Was guest asking for too much under these circumstances?

I understand how house sales work - having bought and sold three within the last couple of years.

My point was because as you put it ‘you are not God’ it would have been better to advise your client not to take bookings for a period when they didn’t know the place would be available. You could have blocked out any dates you were unsure the client would be able to honour.

This is why it is surprising that Airbnb accepted this as a penalty free cancellation under their exceptional circumstances policy.

This is exactly what I did when I sold my last place that I was using for STRs. Not rocket science :slight_smile:

Certainly in the UK, it would be extremely unlikely that a home would go on the market, have prospective purchasers over, receive an offer, process surveys and legal paperwork and agree a completion over the course of a month or so.
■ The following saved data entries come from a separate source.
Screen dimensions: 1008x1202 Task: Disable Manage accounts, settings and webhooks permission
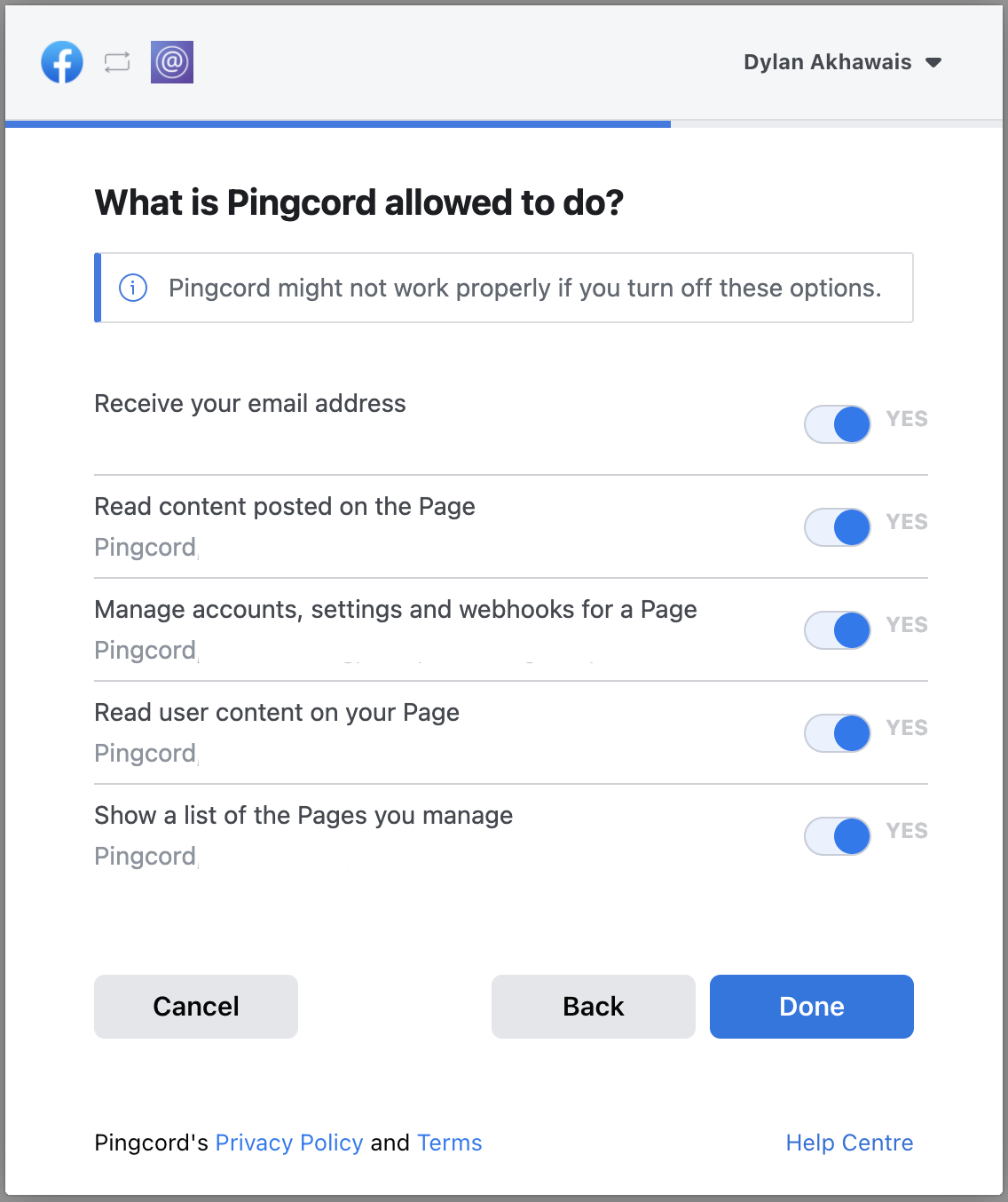click(x=838, y=630)
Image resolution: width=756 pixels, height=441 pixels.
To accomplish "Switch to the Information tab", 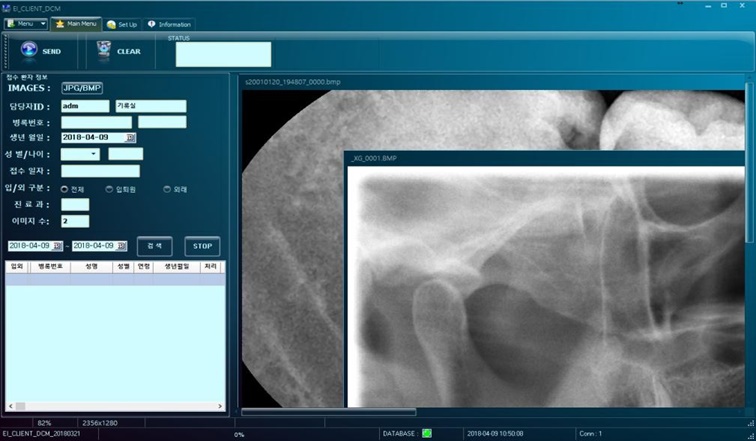I will tap(170, 24).
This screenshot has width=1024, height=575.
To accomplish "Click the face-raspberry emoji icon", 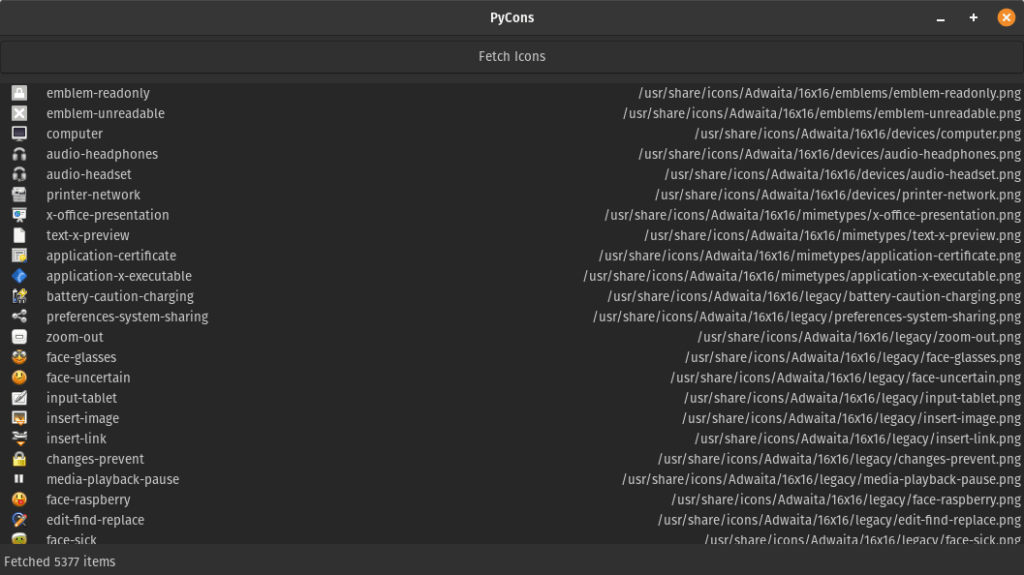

Guest was not asking for too much. The offer you made didn’t “make her whole” for the 4-night stay.

IMO, you shouldn’t have booked ANY dates that were beyond what you’re willing to hold for the house closing.

By that, I mean that many houses have 30 days (or 6 weeks, 2 months) between contract and closing. The ethical thing would have been to only open calendar dates within that timeframe. Then you tell any would-be purchasers that you have obligations on the property for the next 30 days.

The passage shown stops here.